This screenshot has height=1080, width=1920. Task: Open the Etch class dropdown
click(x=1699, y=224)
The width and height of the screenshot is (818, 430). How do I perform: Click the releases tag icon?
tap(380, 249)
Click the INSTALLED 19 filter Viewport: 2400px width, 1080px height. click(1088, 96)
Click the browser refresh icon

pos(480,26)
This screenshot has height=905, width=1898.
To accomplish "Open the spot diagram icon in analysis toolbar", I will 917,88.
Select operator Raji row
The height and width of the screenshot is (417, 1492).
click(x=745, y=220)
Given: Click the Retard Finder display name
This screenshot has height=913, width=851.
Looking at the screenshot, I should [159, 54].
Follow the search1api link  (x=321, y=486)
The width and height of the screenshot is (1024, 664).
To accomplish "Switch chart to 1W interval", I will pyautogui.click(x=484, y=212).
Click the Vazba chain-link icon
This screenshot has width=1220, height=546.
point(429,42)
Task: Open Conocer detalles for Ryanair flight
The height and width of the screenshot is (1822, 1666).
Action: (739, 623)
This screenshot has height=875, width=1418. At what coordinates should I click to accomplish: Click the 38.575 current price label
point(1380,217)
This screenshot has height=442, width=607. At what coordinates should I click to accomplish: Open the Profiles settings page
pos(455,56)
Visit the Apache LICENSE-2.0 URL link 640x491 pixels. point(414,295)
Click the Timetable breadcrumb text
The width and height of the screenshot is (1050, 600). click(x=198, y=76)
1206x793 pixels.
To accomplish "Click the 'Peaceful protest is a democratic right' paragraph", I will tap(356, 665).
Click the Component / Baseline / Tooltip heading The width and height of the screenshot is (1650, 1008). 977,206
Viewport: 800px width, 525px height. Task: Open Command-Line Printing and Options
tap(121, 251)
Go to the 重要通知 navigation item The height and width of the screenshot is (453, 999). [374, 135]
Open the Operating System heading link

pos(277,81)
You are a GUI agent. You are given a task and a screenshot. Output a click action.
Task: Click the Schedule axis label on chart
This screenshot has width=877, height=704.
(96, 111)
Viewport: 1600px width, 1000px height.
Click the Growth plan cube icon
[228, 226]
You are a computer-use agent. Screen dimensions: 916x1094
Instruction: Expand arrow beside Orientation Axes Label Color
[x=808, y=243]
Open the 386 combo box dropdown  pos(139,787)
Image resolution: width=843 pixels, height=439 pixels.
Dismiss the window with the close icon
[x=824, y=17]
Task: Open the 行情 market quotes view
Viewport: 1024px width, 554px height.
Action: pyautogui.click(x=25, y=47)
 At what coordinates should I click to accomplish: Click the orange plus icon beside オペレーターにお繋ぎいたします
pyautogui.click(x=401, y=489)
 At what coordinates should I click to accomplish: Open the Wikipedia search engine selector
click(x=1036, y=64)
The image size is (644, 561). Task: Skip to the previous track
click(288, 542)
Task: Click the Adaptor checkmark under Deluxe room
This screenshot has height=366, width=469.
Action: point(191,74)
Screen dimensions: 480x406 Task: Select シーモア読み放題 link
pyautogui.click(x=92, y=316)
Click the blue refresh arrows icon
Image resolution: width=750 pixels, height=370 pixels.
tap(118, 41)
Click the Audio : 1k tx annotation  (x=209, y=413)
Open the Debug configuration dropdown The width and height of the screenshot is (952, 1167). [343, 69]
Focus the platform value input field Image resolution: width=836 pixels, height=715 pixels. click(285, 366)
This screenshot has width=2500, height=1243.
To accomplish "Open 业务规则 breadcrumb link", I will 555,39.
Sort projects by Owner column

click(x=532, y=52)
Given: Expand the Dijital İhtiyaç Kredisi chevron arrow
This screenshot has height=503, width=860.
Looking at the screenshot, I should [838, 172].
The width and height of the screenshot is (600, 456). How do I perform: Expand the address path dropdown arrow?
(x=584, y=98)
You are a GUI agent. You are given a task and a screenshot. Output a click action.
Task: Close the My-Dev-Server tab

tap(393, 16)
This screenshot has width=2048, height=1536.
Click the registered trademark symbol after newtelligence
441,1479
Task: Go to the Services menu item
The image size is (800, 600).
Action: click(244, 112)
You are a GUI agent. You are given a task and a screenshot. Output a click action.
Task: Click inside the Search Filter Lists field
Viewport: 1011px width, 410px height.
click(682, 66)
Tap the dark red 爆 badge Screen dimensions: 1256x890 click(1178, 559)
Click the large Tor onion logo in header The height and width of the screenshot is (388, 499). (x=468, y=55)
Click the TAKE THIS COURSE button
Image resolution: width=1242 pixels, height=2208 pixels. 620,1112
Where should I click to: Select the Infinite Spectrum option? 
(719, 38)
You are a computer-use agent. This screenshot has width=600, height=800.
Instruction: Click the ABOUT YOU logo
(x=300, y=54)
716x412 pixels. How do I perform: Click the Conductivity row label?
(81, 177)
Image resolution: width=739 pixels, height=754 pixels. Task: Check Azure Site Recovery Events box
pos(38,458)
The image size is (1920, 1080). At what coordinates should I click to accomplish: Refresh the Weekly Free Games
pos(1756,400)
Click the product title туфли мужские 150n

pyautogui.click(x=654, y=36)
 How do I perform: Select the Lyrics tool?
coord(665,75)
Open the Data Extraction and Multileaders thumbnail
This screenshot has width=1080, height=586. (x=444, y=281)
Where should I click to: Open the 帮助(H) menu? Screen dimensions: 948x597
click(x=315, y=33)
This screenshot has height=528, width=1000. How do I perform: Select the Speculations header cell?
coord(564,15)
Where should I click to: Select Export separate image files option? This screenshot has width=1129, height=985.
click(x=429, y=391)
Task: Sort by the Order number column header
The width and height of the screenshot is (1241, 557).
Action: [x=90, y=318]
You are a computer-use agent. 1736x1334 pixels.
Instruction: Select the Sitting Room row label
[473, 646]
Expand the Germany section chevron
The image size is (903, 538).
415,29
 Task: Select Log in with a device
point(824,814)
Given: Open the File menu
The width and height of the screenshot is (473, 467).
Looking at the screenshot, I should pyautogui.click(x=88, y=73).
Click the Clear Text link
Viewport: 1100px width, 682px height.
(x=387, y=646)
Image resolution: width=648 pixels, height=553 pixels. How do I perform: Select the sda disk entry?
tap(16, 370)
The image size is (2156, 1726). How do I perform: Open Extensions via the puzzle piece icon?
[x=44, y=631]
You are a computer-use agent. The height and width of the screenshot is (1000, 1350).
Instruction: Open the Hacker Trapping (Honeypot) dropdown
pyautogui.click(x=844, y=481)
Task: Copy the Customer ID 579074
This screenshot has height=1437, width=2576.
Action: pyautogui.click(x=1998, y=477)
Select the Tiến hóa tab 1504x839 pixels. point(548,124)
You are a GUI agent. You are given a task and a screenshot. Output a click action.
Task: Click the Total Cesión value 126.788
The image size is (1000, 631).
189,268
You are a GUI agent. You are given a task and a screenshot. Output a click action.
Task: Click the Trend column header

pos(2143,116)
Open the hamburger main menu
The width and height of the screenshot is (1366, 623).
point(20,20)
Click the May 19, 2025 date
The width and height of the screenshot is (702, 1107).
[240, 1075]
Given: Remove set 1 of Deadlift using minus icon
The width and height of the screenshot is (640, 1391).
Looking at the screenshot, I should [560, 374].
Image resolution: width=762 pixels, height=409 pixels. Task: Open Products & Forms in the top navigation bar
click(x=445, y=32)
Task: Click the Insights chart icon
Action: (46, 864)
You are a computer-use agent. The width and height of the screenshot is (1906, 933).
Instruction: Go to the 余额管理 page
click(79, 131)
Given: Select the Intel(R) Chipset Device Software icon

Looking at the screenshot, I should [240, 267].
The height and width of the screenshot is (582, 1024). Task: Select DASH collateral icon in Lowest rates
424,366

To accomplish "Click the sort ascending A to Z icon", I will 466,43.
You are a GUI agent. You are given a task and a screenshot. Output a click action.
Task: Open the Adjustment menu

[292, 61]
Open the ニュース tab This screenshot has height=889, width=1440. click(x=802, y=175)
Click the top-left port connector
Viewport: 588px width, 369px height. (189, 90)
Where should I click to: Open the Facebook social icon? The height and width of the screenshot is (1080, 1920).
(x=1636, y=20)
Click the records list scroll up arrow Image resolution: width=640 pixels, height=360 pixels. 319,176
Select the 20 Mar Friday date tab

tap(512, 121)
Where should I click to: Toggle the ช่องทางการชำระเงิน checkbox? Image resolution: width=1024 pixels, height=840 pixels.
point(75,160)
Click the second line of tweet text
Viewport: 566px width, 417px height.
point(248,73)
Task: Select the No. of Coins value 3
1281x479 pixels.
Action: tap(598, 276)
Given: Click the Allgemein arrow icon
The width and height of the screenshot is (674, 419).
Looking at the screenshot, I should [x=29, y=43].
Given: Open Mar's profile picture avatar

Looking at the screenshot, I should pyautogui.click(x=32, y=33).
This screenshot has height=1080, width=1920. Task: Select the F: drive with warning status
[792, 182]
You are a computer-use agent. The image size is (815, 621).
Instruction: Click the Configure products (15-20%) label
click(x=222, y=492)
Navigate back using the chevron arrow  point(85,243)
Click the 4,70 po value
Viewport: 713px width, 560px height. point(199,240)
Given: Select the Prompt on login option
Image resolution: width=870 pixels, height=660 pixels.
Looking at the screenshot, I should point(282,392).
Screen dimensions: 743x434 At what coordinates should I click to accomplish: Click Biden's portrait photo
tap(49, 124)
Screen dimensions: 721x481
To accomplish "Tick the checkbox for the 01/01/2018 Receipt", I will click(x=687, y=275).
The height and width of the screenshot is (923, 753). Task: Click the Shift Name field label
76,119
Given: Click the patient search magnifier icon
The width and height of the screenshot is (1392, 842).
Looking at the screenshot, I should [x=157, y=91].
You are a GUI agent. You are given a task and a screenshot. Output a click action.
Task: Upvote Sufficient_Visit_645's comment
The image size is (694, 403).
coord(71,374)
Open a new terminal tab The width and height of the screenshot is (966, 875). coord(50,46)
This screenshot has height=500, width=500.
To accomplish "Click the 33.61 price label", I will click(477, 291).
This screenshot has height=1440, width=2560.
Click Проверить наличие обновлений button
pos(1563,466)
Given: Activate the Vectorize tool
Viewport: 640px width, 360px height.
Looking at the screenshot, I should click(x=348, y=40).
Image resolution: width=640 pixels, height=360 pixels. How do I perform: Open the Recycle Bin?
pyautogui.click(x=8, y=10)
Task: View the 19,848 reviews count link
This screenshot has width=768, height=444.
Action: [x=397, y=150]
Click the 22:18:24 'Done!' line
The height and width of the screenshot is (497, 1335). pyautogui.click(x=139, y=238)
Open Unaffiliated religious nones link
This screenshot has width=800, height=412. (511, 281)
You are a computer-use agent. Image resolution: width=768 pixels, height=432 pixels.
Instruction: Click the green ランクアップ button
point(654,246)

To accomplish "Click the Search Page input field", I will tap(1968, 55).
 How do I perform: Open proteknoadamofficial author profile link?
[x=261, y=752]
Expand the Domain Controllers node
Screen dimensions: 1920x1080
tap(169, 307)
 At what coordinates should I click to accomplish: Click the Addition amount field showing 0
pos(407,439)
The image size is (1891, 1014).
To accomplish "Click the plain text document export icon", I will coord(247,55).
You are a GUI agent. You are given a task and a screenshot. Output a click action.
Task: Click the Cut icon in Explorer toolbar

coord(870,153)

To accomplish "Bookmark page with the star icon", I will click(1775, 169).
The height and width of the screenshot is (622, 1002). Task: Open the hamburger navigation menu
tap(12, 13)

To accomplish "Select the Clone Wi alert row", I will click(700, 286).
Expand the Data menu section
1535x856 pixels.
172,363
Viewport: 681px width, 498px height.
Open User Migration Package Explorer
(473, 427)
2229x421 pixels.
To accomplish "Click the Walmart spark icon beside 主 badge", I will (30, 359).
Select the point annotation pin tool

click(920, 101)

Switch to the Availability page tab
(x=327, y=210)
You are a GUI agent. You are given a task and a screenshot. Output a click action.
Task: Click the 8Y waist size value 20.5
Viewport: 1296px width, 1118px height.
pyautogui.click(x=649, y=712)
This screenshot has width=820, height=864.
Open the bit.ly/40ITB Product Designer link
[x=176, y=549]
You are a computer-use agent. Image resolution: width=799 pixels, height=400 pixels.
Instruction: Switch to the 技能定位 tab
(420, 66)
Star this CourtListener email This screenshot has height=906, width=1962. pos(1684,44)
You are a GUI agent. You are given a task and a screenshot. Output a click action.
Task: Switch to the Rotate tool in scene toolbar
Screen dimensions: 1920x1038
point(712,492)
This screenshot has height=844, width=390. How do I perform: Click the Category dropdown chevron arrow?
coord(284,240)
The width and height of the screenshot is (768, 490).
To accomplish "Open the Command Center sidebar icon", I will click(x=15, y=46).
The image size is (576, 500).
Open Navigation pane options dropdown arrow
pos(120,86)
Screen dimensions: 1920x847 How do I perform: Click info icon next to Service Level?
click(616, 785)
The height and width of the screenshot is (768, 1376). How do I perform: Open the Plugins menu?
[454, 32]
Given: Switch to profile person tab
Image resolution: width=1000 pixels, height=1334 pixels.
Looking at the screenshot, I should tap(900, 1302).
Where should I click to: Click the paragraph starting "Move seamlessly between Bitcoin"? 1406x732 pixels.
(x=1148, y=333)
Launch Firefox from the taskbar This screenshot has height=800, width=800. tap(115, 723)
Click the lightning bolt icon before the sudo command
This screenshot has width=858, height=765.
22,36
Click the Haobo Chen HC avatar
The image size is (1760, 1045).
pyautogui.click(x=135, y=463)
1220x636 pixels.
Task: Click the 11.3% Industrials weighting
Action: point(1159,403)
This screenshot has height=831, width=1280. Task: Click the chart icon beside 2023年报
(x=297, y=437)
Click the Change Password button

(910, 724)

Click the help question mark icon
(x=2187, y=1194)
------
**WHAT THE TASK REQUIRES:** Count the lines in the records above that contain the string "field", treating uppercase and lowercase as different. Give only the number.

**EXERCISE SOLUTION:** 5